ROSS BLECKNER
CAROL DIEHL

    In a few short years, Ross Bleckner's paintings have moved from the metaphysical to the grossly physical. Gone ar the lyrical brush strokes, soaring birds, glowing urns, flowers, and candescent beams of light. The hand of the artist is no longer obvious; in its place is a sleek, mechanized pointillism, and the outcome ranges from grisly to bland to transcendent.
    Bleckner's surfaces are packed with small organic shapes the size of coffee beans that most resemble human cells. While in earlier work his symbolism frequently dealt with issues surrounding death and dying and has been associated with the AIDS epidemic, his subject matter seemed to hint at the afterlife. Now his concerns are literal, visceral: disease under a microscope. Some of the paintings at Boone were clusters of sickly grayish green cells festering with red, raspberry-like malignancies. Others resembled strands of DNA, chromosomes, floating molecules, and microorganisms.

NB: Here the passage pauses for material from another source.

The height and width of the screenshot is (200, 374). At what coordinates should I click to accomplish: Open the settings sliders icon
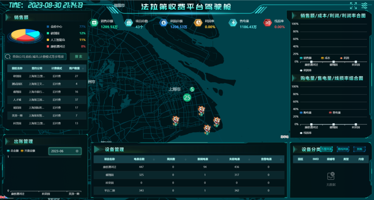coord(364,6)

    The method is one Bleckner devised for detail in his earlier work. Each "cell" is created by a short burst from an air gun that pushes wet paint away from the center to reveal a contrasting ground. The result is a delicate shading that suggest roundness and indeed, from certain vantage points, the effect is almost three-dimensional. Two oversize paintings at Lehmann Maupin, both titled Times and Communities, represented the best of the old and new Bleckner. The images are floating and amorphous, the colors muted grays and sepias. While they could be said to resemble amoebas, the paintings' content is more dreamy and ambiguous, and they glow with some of the inner light that vitalized Bleckner's work in the past.